Get Out.

My favorite part of Get Out—or at least one of my favorites—is the iconic tilt back into the Sunken Place. Daniel Kaluuya’s character grasping for the real world, which is far away from him now, inaccessible even as he still stands in it. It feels so different from more common expressions of Black distress—from all-consuming pain (Michael Ealy’s character in For Colored Girls, dangling his children out the window) to feeling no pain (Samuel L. Jackson in Pulp Fiction, a black boy shot in the head behind him, him complaining about the mess). I like how Daniel Kaluuya’s character is feeling something in between blankness and blind violence. The structure of his distress is both messy and neat. 
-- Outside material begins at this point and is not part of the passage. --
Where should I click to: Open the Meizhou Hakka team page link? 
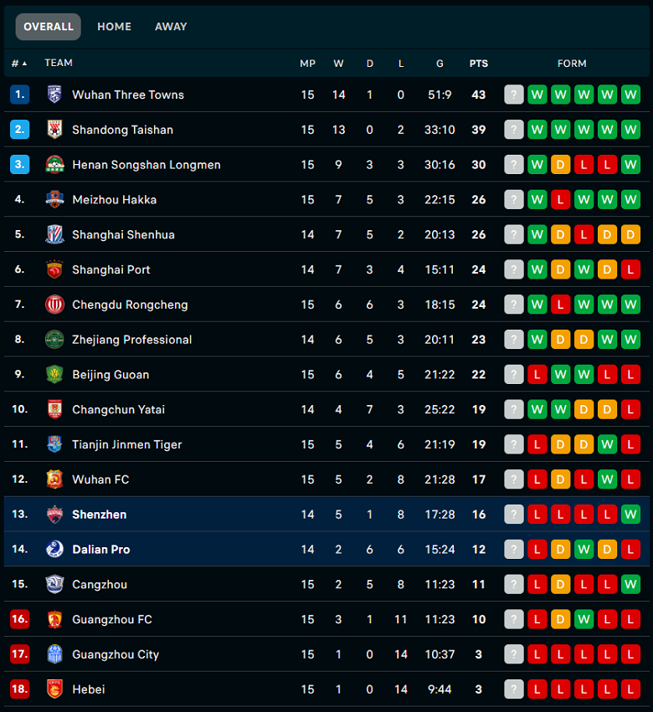[x=114, y=199]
The first time I watched Get Out, I was a senior at Baylor. It was 2017, and I saw it in the movie theatre with some friends. Though I don’t remember much about the experience of watching it, I remember how afterward my friends and I sat in the car and talked. Maybe I’m making this up, but I think we talked about interracial relationships. What does it mean, we wondered, to have any kind of relationship across race? Is it possible, and if so, how do you cultivate trust, considering all of the things our respective bodies represent? I remember thinking it was refreshing to talk about that, as Trump had just been elected or was revving up to be, and considering my college—not so liberal itself—was smack dab in the middle of Texas, it was good to get to speak on things that I didn’t always get a chance to.
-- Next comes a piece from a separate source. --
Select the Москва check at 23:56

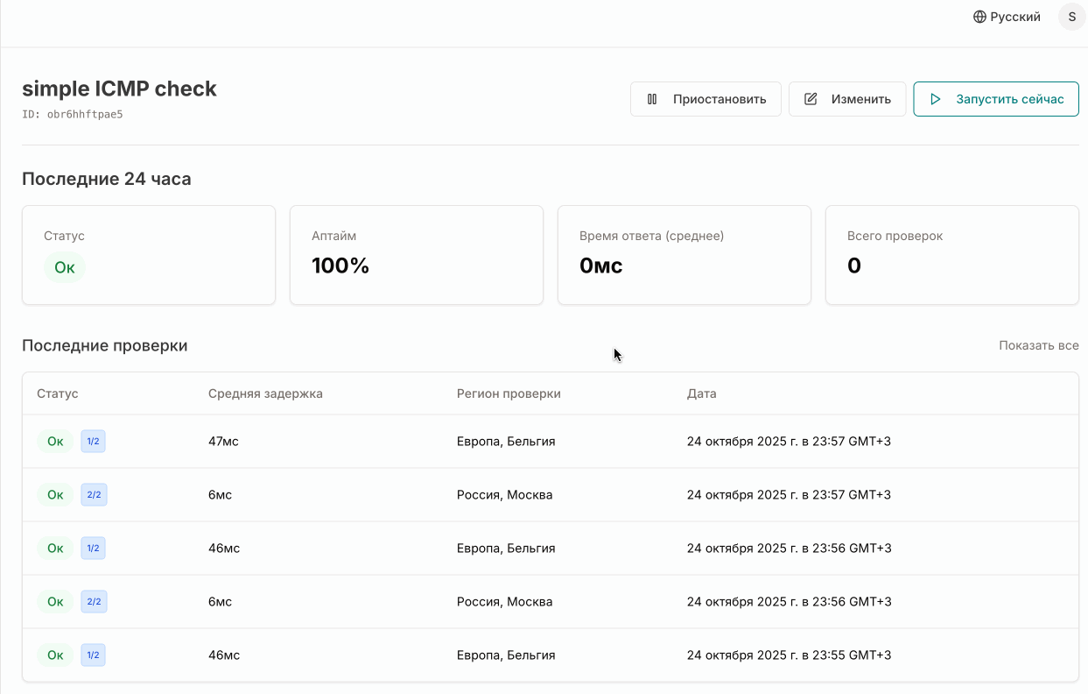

A few years later, I watched Get Out again. I’d like to think it was 2020, as this time, when Daniel Kaluuya’s character got trapped in the Sunken Place, I remember finding it hard to breathe myself. I might’ve teared up watching him claw at the space between his mind and his life. I know what it’s like to be anxious, but if it was 2020, I knew that feeling more than usual. Maybe we all did. I’d started going on walks every day so that the restlessness of the moment wouldn’t bubble up in me, spill over. Eventually, I got a road bike, rode that around instead because I didn’t want to wonder if the split second of passing someone on the sidewalk was enough for Covid to catch up to me, leave me hurled over and coughing. Covid was this mysterious thing—this case we hadn’t yet cracked and as much as I wanted, maybe even needed, to be closer to others, less adrift, it felt very risky trying to bridge that gap. 
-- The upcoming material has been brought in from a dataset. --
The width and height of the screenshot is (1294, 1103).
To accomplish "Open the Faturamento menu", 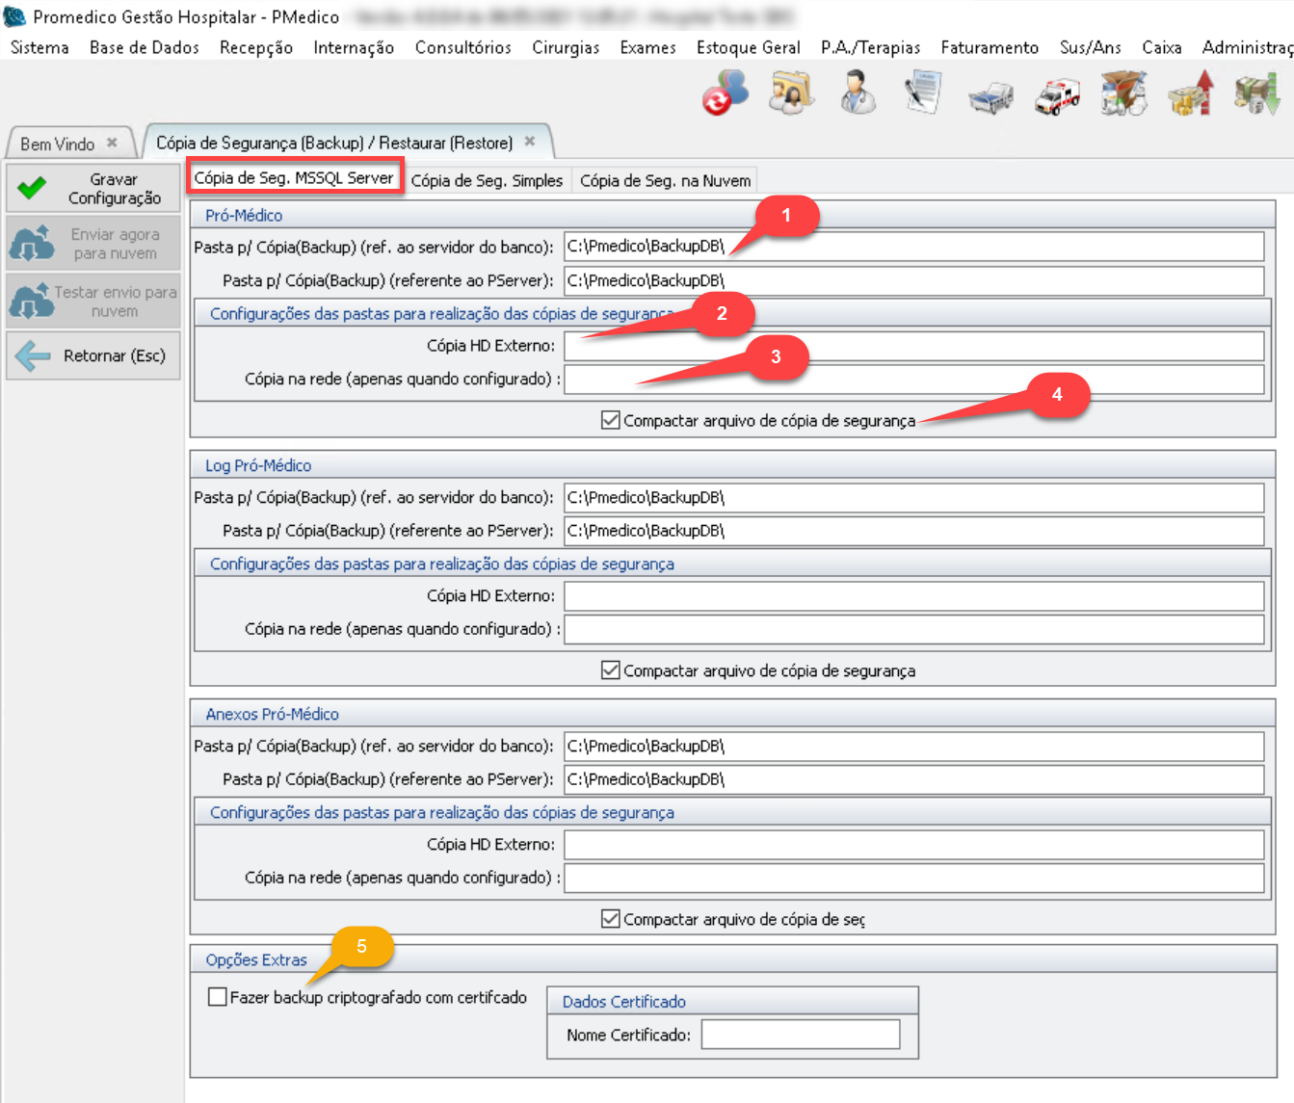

Weirdly enough, a few weeks before Covid became this worldwide emergency, I was in the public library in Iowa City when I had a panic attack. I don’t even know what I was anxious about—I just remember feeling like my life was so small and my surroundings were so big and there wasn’t enough room for me to breathe. That night, I packed a bag, and the next day I drove to Nashville, a trip I was planning to take a few weeks later. I needed to get out of there, and my work was remote, so off I went. 

It wasn’t long before people were nonchalantly talking about Covid, and it wasn’t long after that when we were told to stay home, to wash our hands often, avoid people as much as we could. I think a lot about what it meant to go to Nashville when I did. If I hadn’t gone then, I probably wouldn’t be in Atlanta now, as staying in Nashville, quarantining there with my sisters, I made some decisions that changed what my future would look like. No, I would not go to grad school in Wales like I’d planned, even though I’d just visited, walked around, met my advisor, signed a lease. No, I would stay in Nashville, apply to grad programs in America, where I’d be closer to the people I cared about, might even go somewhere paid for, that paid me. I’d get a job in the meantime. I was able to do that somehow, and now, I’m here, in this totally different timeline, an arguably better life. 

For Chris in Get Out, the Sunken Place trapped him because he was in a very strange and unlikely situation. Not every anxious moment is so high-suspense, but the Sunken Place scene is maybe still a little relatable. In less dire circumstances, I think anxiety can sometimes be a good thing, in the sense that if you pay attention to it, listen and respond to it, adjust, you might be able to take care of yourself in ways that will eventually grant you a better life. Not always, obviously—sometimes the world around you presses down and all you can do is grit your teeth and bear it, but sometimes, you can pack a bag and go, or if you’re not a runner (I’m trying to stop being one) or too broke to keep on running (which is helping me stop), you can just sit down for a moment and ask yourself, What do I need? 

What do I need? And how can I start to give it to myself, even in just a tiny way? Maybe, like Chris, it’s to block out the noise. To listen to a frantic LaKeith Stanfield when he warns you to get out. Or maybe it’s less thriller than that—maybe you could start with a nap, a glass of water. Maybe you could sit outside for a second, give yourself a little sunlight, some air.  To be fair, what do I know? But also, how much could it hurt to be a little nicer to ourselves? How else do we get out when we’re free falling?